Australia Markets closed

Frantic housing market recalls boom time

The open house on a leafy street near South Miami featured a snack wagon with cupcakes and chilled beverages, but the real draw was the newly-listed house for sale for $US435,000 ($A448,592.35).

Over a two-hour stretch on a Sunday afternoon, 44 groups of couples and families streamed through the well-kept two-bedroom, one-and-a-half-bathroom house on a large block.

They didn't come to eat cupcakes. Five purchase offers came sailing in - three that day, two the next.

"I'm continually overwhelmed by the response when houses come on the market," said Lisa Dority, a RE/Max Advance Realty agent who listed the home.

"If a house is priced properly, it goes quite quickly."

Since last northern autumn, she said, her listings typically have been selling within the first week.

The buying frenzy is reminiscent of the boom days of 2005 and 2006 - except today's buyers are using cash and heavy equity, not "liar loans" boasting inflated income or assets.

Rising buyer demand is colliding with a shortage of supply, making the always-emotional experience of buying a home all the more intense.

Multiple offers are competing for a scant supply of homes and apartments for sale. Bidding wars are breaking out. Properties are fetching the asking price - and often more. Prices are up double digits year over year and rising at a brisk pace.

With the peak buying season in full swing, South Florida's housing market is on fire. Real estate agents complain about needing more to sell.

Traditional homebuyers shopping for a place to live are facing stiff competition from cash-rich investors, including foreign buyers and institutions.

Given the imbalance of supply and demand, working with a sharp-eyed agent who monitors listings soon as they hit (sometimes even finding off-market prospects that fit a buyer's criteria) is critical in today's market.

While South Florida's coastal and urban cores have seen the biggest rebounds, buyer interest is coming in all shapes and sizes, with the outlying areas picking up as well.

"What we're seeing is pent-up demand," said Philip Vias, a broker associate with Prudential Florida Realty in Fort Lauderdale, Florida.

"Not that much has been bought in the last few years."

Mortgage rates are at historic lows, thanks to the Federal Reserve's unprecedented manoeuvres to stimulate economic growth.

Banks have begun to ease terms on mortgages, with down payments of 10 per cent and less increasingly available, widening the options for prospective buyers to jump in.

"Interest rates are so low, people are crazy not to buy," Vias said.

And, with housing prices marching higher in many areas, many buyers are feeling a sense of urgency to act now or miss out.

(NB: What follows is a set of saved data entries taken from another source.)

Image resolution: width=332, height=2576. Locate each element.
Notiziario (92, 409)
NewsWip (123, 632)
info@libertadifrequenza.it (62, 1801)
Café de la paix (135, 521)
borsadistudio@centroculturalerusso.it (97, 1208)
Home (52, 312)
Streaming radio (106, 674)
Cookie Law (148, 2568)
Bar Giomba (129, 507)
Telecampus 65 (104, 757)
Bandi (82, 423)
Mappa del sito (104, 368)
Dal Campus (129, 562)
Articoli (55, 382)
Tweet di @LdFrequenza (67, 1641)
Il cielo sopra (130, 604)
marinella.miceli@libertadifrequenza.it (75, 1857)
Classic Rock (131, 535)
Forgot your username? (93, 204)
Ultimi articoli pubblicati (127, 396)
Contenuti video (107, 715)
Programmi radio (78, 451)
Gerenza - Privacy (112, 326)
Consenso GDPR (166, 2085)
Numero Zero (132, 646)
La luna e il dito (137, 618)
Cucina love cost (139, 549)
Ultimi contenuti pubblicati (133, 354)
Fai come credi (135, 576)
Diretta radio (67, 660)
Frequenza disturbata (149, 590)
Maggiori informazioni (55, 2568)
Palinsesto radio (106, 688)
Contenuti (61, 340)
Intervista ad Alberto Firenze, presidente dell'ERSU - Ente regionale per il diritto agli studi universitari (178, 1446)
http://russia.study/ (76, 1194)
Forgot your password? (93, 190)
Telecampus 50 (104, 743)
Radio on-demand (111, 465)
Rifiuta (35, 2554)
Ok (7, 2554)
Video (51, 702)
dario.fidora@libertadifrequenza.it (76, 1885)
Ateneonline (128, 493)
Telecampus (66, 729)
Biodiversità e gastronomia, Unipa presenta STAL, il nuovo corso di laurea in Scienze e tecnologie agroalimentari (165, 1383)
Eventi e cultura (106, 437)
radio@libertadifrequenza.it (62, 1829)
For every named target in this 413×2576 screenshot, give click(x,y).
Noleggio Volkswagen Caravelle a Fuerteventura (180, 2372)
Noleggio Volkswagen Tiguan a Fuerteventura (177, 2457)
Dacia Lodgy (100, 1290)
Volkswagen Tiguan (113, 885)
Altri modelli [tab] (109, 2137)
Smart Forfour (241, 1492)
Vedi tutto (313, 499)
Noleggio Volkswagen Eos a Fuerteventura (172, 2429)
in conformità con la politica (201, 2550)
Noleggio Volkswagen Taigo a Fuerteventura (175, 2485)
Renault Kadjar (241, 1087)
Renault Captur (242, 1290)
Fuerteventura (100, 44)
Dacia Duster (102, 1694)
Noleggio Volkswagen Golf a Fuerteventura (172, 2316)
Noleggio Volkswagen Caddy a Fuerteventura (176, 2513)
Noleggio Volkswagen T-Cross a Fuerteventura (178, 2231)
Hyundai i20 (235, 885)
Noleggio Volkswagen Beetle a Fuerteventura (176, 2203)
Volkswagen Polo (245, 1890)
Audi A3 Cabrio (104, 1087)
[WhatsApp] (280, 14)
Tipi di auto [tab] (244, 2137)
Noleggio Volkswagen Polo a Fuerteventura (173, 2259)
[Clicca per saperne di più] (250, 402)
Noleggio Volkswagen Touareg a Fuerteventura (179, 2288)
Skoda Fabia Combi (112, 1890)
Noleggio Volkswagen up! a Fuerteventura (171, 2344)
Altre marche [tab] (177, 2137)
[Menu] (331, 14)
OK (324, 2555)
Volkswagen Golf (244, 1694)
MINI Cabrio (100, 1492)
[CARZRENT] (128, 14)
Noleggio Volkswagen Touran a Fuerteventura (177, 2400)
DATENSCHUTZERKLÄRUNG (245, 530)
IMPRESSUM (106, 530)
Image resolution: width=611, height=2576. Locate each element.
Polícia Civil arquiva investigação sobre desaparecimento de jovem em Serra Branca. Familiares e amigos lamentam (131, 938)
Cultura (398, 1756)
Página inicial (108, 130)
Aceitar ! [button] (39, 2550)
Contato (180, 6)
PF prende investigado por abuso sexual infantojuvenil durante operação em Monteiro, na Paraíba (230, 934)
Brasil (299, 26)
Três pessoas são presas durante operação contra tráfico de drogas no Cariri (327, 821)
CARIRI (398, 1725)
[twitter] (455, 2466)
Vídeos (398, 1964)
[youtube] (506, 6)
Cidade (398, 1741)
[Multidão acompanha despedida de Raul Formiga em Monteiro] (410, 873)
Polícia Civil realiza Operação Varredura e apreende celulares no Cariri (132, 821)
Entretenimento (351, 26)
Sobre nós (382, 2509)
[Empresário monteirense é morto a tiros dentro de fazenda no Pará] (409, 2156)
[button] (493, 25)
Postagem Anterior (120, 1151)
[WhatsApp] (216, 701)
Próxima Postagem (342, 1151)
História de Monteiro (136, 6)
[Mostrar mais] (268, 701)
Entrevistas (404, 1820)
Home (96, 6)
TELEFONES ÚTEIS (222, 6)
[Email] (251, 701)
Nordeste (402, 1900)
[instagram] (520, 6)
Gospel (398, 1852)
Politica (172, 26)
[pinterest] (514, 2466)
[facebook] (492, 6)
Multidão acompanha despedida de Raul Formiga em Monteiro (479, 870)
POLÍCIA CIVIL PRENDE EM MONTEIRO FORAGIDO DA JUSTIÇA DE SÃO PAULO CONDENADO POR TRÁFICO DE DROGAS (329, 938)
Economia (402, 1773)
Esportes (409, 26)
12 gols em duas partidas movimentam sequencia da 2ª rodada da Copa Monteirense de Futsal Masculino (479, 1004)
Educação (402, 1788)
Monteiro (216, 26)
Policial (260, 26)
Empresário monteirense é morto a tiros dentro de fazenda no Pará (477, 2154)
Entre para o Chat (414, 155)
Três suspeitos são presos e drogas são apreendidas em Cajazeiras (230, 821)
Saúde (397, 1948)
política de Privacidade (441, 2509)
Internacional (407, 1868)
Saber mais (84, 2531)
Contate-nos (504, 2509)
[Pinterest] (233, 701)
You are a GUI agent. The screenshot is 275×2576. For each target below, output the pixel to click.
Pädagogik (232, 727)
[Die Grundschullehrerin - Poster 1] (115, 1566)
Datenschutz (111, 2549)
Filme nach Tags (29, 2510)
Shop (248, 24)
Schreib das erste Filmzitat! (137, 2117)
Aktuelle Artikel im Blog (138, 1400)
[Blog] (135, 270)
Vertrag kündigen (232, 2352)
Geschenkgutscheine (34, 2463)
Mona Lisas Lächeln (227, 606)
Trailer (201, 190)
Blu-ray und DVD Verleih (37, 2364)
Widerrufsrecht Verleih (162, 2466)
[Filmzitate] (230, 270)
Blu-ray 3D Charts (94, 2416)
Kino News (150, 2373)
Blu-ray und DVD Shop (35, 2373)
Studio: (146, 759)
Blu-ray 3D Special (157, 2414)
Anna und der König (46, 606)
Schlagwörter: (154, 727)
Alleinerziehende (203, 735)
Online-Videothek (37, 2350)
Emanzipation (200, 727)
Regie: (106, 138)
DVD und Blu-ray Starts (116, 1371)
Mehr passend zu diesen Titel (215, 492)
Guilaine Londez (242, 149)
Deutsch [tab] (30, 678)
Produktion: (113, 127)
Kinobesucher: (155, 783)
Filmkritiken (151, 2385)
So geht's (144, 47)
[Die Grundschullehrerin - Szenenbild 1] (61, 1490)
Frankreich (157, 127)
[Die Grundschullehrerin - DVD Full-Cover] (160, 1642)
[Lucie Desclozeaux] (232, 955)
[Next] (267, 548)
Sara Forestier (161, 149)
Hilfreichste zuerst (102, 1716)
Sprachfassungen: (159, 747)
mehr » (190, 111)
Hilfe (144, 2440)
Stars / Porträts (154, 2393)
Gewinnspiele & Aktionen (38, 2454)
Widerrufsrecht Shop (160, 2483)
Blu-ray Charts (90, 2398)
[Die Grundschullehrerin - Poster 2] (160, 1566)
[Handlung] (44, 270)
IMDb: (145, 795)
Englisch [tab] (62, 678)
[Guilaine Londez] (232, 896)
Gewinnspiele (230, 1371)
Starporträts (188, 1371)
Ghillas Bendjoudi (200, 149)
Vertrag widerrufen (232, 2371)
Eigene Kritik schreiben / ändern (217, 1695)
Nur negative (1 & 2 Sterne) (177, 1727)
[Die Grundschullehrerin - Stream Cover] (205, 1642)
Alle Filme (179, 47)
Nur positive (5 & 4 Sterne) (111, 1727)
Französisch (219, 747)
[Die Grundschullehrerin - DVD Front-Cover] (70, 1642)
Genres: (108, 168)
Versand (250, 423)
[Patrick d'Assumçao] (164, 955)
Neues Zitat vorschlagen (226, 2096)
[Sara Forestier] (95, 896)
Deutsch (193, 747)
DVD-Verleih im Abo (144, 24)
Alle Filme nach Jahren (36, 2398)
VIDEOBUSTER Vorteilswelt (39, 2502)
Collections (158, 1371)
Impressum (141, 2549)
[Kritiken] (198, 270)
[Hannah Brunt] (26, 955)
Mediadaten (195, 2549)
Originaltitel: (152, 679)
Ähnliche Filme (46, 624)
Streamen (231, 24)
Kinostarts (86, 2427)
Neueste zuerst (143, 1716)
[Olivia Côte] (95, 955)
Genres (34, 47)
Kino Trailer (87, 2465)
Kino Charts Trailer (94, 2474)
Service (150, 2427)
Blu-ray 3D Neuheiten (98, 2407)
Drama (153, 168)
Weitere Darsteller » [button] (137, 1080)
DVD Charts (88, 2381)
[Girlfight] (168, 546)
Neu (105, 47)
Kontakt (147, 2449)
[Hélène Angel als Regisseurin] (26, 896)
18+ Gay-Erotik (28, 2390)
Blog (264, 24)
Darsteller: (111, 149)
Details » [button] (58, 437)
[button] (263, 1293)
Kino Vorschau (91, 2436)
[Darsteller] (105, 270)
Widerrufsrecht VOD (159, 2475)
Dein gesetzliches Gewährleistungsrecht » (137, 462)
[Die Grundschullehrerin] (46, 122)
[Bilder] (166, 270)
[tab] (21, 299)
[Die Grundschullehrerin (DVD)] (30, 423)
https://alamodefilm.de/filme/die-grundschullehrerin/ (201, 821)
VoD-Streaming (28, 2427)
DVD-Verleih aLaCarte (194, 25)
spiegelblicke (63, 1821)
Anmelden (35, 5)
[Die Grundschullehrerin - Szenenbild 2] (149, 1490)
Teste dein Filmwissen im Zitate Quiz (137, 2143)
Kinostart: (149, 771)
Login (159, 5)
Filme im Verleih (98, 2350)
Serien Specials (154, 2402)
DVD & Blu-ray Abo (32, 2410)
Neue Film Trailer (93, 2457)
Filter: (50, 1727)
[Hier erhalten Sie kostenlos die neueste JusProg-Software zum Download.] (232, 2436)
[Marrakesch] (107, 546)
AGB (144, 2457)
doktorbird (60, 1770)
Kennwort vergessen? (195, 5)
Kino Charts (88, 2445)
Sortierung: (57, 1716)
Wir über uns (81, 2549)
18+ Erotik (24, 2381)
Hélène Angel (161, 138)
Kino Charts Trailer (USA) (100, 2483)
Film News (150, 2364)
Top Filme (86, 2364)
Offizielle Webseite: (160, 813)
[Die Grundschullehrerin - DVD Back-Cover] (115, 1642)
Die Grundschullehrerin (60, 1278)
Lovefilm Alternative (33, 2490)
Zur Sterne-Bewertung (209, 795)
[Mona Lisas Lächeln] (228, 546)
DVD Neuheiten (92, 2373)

"We have a chance to grab something. We want to take advantage of this great market. Interest rates are low," said Leonard Bridgnauth, a 36-year-old courier who, with his wife Kimmy, has been scouring the Miramar, Florida, area for a house in the $US250,000 range since December, so far without luck.

"Because inventory is so low, it's creating some kind of a frenzy," said Chuck Bonfiglio, president of the Greater Fort Lauderdale Realtors and broker owner of AAA Realty Group in Pembroke Pines, Florida.

"People are pricing their homes over what the market is ... Buyers know inventory is low and are willing to pay over appraisal to get the deal done."

Listings that sit unsold in today's market are either overpriced or have some issues, agents say.

Fueling the inventory shortage is the huge share of underwater mortgages.

Even as prices have rebounded off their 2011 lows, four of every 10 mortgaged homes in Miami-Dade and Broward counties had debt greater than market value in February, according to CoreLogic, an Irvine, California-based data firm.

That marks an improvement from the dark days of December 2009 when 56 per cent of Broward's mortgaged homes and 52 per cent of Miami-Dade's were under water.

The lack of home equity has sidelined many would-be sellers, who would have to make up the difference between the amount they owe and the sales price.

"They just don't want to come to the closing with a check," said Ron Shuffield, president of EWM Realty International, a Coral Gables, Florida-based brokerage.

And with inventory so tight, some would-be sellers wonder where they would go.

Shuffield, who is an avid tracker of real-estate data, said: "The No 1 metric in our business is the number of months of supply".

Six months of supply - or six times the number of homes sold in a month - is considered a balanced market between buyers and sellers.

As the inventory rises, buyers gain the upper hand and prices turn soft; with less supply, sellers call the shots and prices rise faster than normal.

Aggravating the shortage: New construction of homes and condominiums came to a standstill during the downturn, and while thousands of condominium units are in the works in South Florida, most projects won't be ready for several years.

Many economists and Realtors say the housing recovery has plenty of room to continue, although the dramatic price gains of the past two years will likely moderate in the next year or so.

"I don't see interest rates going up soon. There are still a lot of people wanting to get in. I see us maintaining this over the next year. Over five years, who knows?" said Drew Epstein, a broker with Century 21 King Realty in Sunny Isles, Florida.